Schrödinger aside, this title is referencing us. Dawn and I don’t have kids, we have a cat. Our agreement was that if we ever divorced, the person who asked for it would have to take custody of the cat.
We kid, of course. We loved the little furball for all of her 21(!) years with us, even if her kidneys had been slowly failing her over the past few. Up until fairly recently she was still running and jumping and meowing, if not with the spryness of her prime years. Hey I’d like to see a human over a hundred years old (relatively) free climb or clear their own height in a standing jump, even if she’d started to sometimes miss her mark.
She had always been skinny in a world of chonk, but more and more we felt her bones through her skin. She couldn’t seem to lift her tail anymore, or even sit down comfortably. Epileptic seizures had started, about once a month, and cat epilepsy is a scary thing because their brains short-circuit but they’ll still try to run.

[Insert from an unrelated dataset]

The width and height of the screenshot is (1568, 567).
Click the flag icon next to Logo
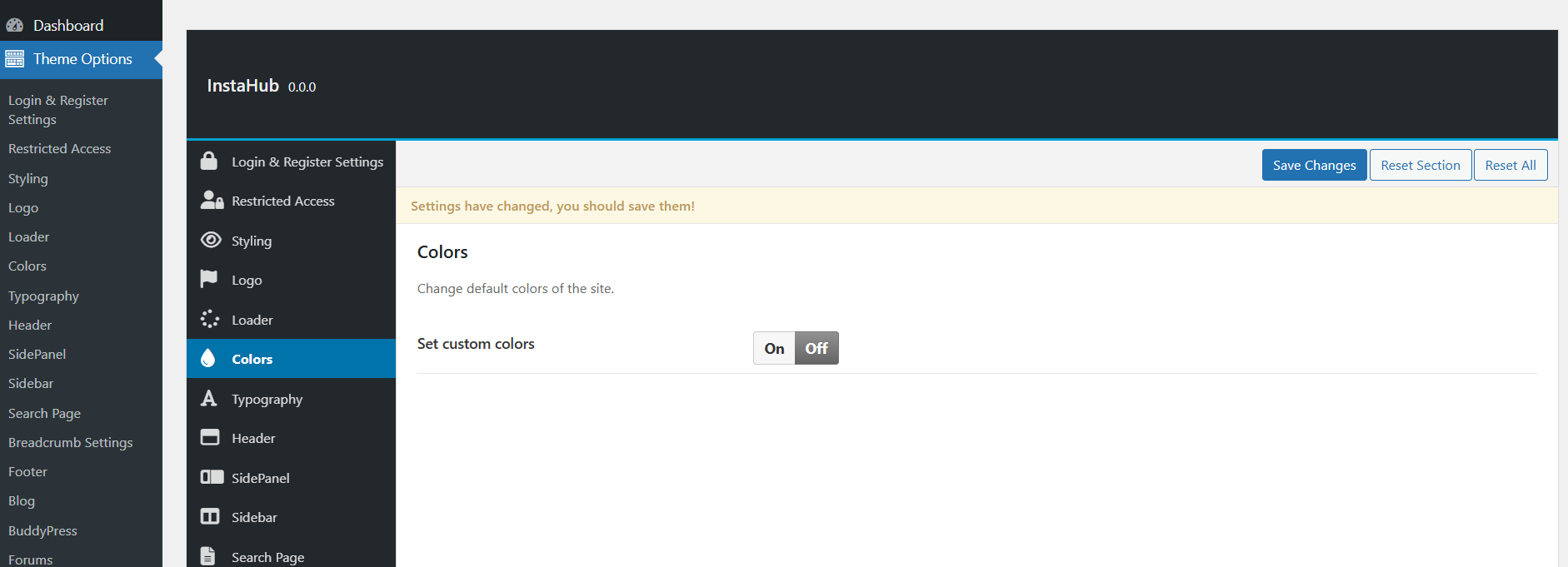(209, 279)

Still, it wasn’t until her latest episode that she finally seemed to go away, mentally speaking, and not really ever come back. So with great sorrow, we made the long delayed decision to have her euthanized. Even knowing she’d had a long, good life, even with the long forewarning that she was on her way out, onions were being cut.

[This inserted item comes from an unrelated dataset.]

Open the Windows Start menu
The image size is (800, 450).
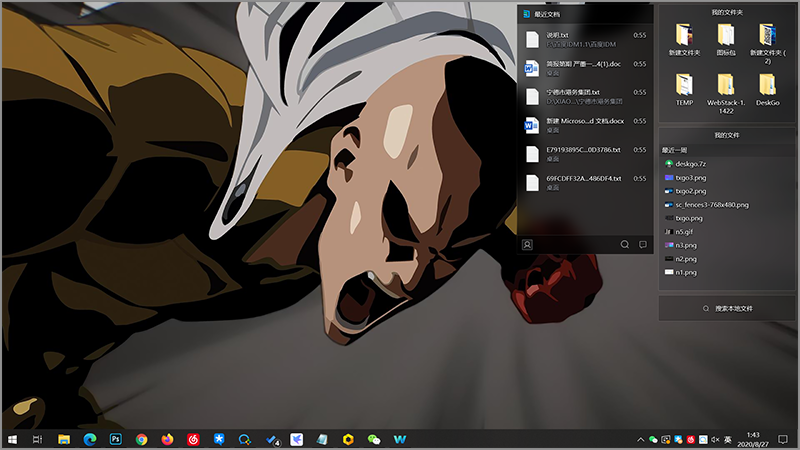[12, 439]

We had already decided that another cat would be adopted when the current one went, but not the timing or circumstance beyond that we wanted a rescue pet. After coming back from the vet, Dawn figured she’d want to wait awhile.
She didn’t last a day before changing her mind. Despite all the interruptions and the fur in her oil paints and innumerable other consequences of being both artist and pet owner in a small dwelling space, she woke up the next day to a catless house and it was, in her words, “too quiet.” And then a mutual friend of a friend sent us pictures of a new kitten just out of fostering at our local humane society. We went over that very day, and long story short, came home with a new mew. He is a handful (literally and figuratively) and also absolutely adorable and probably the best possible medicine for the loss we felt, we’re just in the process of figuring out some things like, right at the moment while I type this, “no trying to go to sleep on Dawn while she’s drawing.” It was the saddest of times but also it is the best of times.The cat is dead. Long live the cat.